(Data excerpts)
- - - - - - -
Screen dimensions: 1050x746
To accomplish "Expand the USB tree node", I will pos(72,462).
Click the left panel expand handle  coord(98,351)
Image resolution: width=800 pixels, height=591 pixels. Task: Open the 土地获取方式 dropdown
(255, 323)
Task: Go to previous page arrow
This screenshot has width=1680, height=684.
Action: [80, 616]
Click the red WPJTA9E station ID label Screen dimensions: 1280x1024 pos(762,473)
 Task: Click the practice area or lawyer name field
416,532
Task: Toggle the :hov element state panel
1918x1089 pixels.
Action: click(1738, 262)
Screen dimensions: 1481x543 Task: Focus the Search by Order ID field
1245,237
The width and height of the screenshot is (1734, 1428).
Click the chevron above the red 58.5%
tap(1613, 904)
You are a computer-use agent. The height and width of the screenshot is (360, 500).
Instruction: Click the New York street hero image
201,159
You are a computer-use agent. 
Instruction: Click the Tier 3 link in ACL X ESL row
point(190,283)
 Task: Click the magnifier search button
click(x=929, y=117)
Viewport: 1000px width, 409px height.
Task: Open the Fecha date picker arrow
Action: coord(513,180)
- - - - - - -
Print out all of the records above, word for word.

### Answer to the problem:
Screen dimensions: 1050x746
To accomplish "Expand the USB tree node", I will pos(72,462).
Click the left panel expand handle  coord(98,351)
Image resolution: width=800 pixels, height=591 pixels. Task: Open the 土地获取方式 dropdown
(255, 323)
Task: Go to previous page arrow
This screenshot has width=1680, height=684.
Action: [80, 616]
Click the red WPJTA9E station ID label Screen dimensions: 1280x1024 pos(762,473)
 Task: Click the practice area or lawyer name field
416,532
Task: Toggle the :hov element state panel
1918x1089 pixels.
Action: click(1738, 262)
Screen dimensions: 1481x543 Task: Focus the Search by Order ID field
1245,237
The width and height of the screenshot is (1734, 1428).
Click the chevron above the red 58.5%
tap(1613, 904)
You are a computer-use agent. The height and width of the screenshot is (360, 500).
Instruction: Click the New York street hero image
201,159
You are a computer-use agent. 
Instruction: Click the Tier 3 link in ACL X ESL row
point(190,283)
 Task: Click the magnifier search button
click(x=929, y=117)
Viewport: 1000px width, 409px height.
Task: Open the Fecha date picker arrow
Action: coord(513,180)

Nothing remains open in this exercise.